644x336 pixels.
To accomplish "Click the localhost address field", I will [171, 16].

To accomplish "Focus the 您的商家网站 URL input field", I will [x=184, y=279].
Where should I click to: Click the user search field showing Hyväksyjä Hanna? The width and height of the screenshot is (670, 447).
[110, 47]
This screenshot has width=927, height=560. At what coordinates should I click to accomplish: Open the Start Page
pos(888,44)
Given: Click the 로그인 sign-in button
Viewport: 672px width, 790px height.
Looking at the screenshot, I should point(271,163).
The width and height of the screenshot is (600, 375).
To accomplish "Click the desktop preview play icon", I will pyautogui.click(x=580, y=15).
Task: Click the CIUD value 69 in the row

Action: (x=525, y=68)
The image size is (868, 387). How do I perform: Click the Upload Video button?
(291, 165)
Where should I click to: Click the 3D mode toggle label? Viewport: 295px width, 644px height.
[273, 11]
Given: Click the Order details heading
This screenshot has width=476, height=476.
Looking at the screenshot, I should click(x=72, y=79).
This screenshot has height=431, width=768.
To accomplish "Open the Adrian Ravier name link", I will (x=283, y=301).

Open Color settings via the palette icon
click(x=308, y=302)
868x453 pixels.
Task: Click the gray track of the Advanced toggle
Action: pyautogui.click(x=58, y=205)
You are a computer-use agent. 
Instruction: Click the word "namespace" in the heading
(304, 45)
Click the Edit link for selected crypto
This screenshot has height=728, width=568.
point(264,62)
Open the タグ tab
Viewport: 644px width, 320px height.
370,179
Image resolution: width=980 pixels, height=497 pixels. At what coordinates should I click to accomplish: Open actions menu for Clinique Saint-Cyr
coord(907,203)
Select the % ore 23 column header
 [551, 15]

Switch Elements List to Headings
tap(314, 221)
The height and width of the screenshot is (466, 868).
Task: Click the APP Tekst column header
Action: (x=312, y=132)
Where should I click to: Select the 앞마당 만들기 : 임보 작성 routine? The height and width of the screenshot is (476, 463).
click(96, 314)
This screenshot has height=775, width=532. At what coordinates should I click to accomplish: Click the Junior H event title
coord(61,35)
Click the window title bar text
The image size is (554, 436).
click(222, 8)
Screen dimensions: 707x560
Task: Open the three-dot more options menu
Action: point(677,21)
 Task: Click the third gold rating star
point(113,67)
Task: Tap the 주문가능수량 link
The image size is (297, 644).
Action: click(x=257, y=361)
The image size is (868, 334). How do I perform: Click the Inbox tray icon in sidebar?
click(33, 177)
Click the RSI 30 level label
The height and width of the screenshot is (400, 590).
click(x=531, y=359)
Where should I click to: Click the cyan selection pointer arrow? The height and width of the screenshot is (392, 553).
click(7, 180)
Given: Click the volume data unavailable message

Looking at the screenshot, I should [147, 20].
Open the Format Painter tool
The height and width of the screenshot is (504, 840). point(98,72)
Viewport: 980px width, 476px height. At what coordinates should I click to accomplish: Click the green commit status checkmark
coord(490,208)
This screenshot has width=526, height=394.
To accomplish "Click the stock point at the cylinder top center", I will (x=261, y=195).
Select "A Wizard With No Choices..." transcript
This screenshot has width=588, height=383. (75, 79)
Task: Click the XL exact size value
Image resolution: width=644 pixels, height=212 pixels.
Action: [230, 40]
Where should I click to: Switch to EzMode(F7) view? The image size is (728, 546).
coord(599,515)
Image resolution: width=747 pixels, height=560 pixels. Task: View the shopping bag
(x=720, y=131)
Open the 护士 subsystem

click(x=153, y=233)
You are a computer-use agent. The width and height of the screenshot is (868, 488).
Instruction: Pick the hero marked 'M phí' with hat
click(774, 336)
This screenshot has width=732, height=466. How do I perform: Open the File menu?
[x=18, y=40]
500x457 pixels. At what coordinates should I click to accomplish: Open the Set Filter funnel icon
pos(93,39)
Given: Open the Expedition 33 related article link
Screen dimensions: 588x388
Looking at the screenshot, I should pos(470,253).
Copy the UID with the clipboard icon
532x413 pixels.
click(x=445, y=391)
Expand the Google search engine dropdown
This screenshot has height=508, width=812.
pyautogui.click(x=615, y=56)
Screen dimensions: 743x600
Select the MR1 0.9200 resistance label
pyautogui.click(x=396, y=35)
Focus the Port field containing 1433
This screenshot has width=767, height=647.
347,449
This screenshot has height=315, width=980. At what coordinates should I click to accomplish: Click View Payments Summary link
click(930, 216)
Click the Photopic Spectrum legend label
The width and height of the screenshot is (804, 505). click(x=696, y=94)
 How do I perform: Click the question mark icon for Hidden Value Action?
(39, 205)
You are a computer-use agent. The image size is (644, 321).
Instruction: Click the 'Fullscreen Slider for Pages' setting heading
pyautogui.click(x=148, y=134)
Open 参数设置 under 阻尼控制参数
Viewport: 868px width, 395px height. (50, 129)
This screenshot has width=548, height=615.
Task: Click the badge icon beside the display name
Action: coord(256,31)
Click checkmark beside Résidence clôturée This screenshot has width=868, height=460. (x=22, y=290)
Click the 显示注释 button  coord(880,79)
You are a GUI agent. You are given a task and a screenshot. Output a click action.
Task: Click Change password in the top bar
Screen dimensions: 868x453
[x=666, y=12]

:::::

Exercise aim →
Type out all of the records again, exactly.

Your solution →
644x336 pixels.
To accomplish "Click the localhost address field", I will [171, 16].

To accomplish "Focus the 您的商家网站 URL input field", I will [x=184, y=279].
Where should I click to: Click the user search field showing Hyväksyjä Hanna? The width and height of the screenshot is (670, 447).
[110, 47]
This screenshot has width=927, height=560. At what coordinates should I click to accomplish: Open the Start Page
pos(888,44)
Given: Click the 로그인 sign-in button
Viewport: 672px width, 790px height.
Looking at the screenshot, I should point(271,163).
The width and height of the screenshot is (600, 375).
To accomplish "Click the desktop preview play icon", I will pyautogui.click(x=580, y=15).
Task: Click the CIUD value 69 in the row

Action: (x=525, y=68)
The image size is (868, 387). How do I perform: Click the Upload Video button?
(291, 165)
Where should I click to: Click the 3D mode toggle label? Viewport: 295px width, 644px height.
[273, 11]
Given: Click the Order details heading
This screenshot has width=476, height=476.
Looking at the screenshot, I should click(x=72, y=79).
This screenshot has height=431, width=768.
To accomplish "Open the Adrian Ravier name link", I will (x=283, y=301).

Open Color settings via the palette icon
click(x=308, y=302)
868x453 pixels.
Task: Click the gray track of the Advanced toggle
Action: pyautogui.click(x=58, y=205)
You are a computer-use agent. 
Instruction: Click the word "namespace" in the heading
(304, 45)
Click the Edit link for selected crypto
This screenshot has height=728, width=568.
point(264,62)
Open the タグ tab
Viewport: 644px width, 320px height.
370,179
Image resolution: width=980 pixels, height=497 pixels. At what coordinates should I click to accomplish: Open actions menu for Clinique Saint-Cyr
coord(907,203)
Select the % ore 23 column header
 [551, 15]

Switch Elements List to Headings
tap(314, 221)
The height and width of the screenshot is (466, 868).
Task: Click the APP Tekst column header
Action: (x=312, y=132)
Where should I click to: Select the 앞마당 만들기 : 임보 작성 routine? The height and width of the screenshot is (476, 463).
click(96, 314)
This screenshot has height=775, width=532. At what coordinates should I click to accomplish: Click the Junior H event title
coord(61,35)
Click the window title bar text
The image size is (554, 436).
click(222, 8)
Screen dimensions: 707x560
Task: Open the three-dot more options menu
Action: point(677,21)
 Task: Click the third gold rating star
point(113,67)
Task: Tap the 주문가능수량 link
The image size is (297, 644).
Action: click(x=257, y=361)
The image size is (868, 334). How do I perform: Click the Inbox tray icon in sidebar?
click(33, 177)
Click the RSI 30 level label
The height and width of the screenshot is (400, 590).
click(x=531, y=359)
Where should I click to: Click the cyan selection pointer arrow? The height and width of the screenshot is (392, 553).
click(7, 180)
Given: Click the volume data unavailable message

Looking at the screenshot, I should [147, 20].
Open the Format Painter tool
The height and width of the screenshot is (504, 840). point(98,72)
Viewport: 980px width, 476px height. At what coordinates should I click to accomplish: Click the green commit status checkmark
coord(490,208)
This screenshot has width=526, height=394.
To accomplish "Click the stock point at the cylinder top center", I will (x=261, y=195).
Select "A Wizard With No Choices..." transcript
This screenshot has width=588, height=383. (75, 79)
Task: Click the XL exact size value
Image resolution: width=644 pixels, height=212 pixels.
Action: [230, 40]
Where should I click to: Switch to EzMode(F7) view? The image size is (728, 546).
coord(599,515)
Image resolution: width=747 pixels, height=560 pixels. Task: View the shopping bag
(x=720, y=131)
Open the 护士 subsystem

click(x=153, y=233)
You are a computer-use agent. The width and height of the screenshot is (868, 488).
Instruction: Pick the hero marked 'M phí' with hat
click(774, 336)
This screenshot has width=732, height=466. How do I perform: Open the File menu?
[x=18, y=40]
500x457 pixels. At what coordinates should I click to accomplish: Open the Set Filter funnel icon
pos(93,39)
Given: Open the Expedition 33 related article link
Screen dimensions: 588x388
Looking at the screenshot, I should pos(470,253).
Copy the UID with the clipboard icon
532x413 pixels.
click(x=445, y=391)
Expand the Google search engine dropdown
This screenshot has height=508, width=812.
pyautogui.click(x=615, y=56)
Screen dimensions: 743x600
Select the MR1 0.9200 resistance label
pyautogui.click(x=396, y=35)
Focus the Port field containing 1433
This screenshot has width=767, height=647.
347,449
This screenshot has height=315, width=980. At what coordinates should I click to accomplish: Click View Payments Summary link
click(930, 216)
Click the Photopic Spectrum legend label
The width and height of the screenshot is (804, 505). click(x=696, y=94)
 How do I perform: Click the question mark icon for Hidden Value Action?
(39, 205)
You are a computer-use agent. The image size is (644, 321).
Instruction: Click the 'Fullscreen Slider for Pages' setting heading
pyautogui.click(x=148, y=134)
Open 参数设置 under 阻尼控制参数
Viewport: 868px width, 395px height. (50, 129)
This screenshot has width=548, height=615.
Task: Click the badge icon beside the display name
Action: coord(256,31)
Click checkmark beside Résidence clôturée This screenshot has width=868, height=460. (x=22, y=290)
Click the 显示注释 button  coord(880,79)
You are a GUI agent. You are given a task and a screenshot. Output a click action.
Task: Click Change password in the top bar
Screen dimensions: 868x453
[x=666, y=12]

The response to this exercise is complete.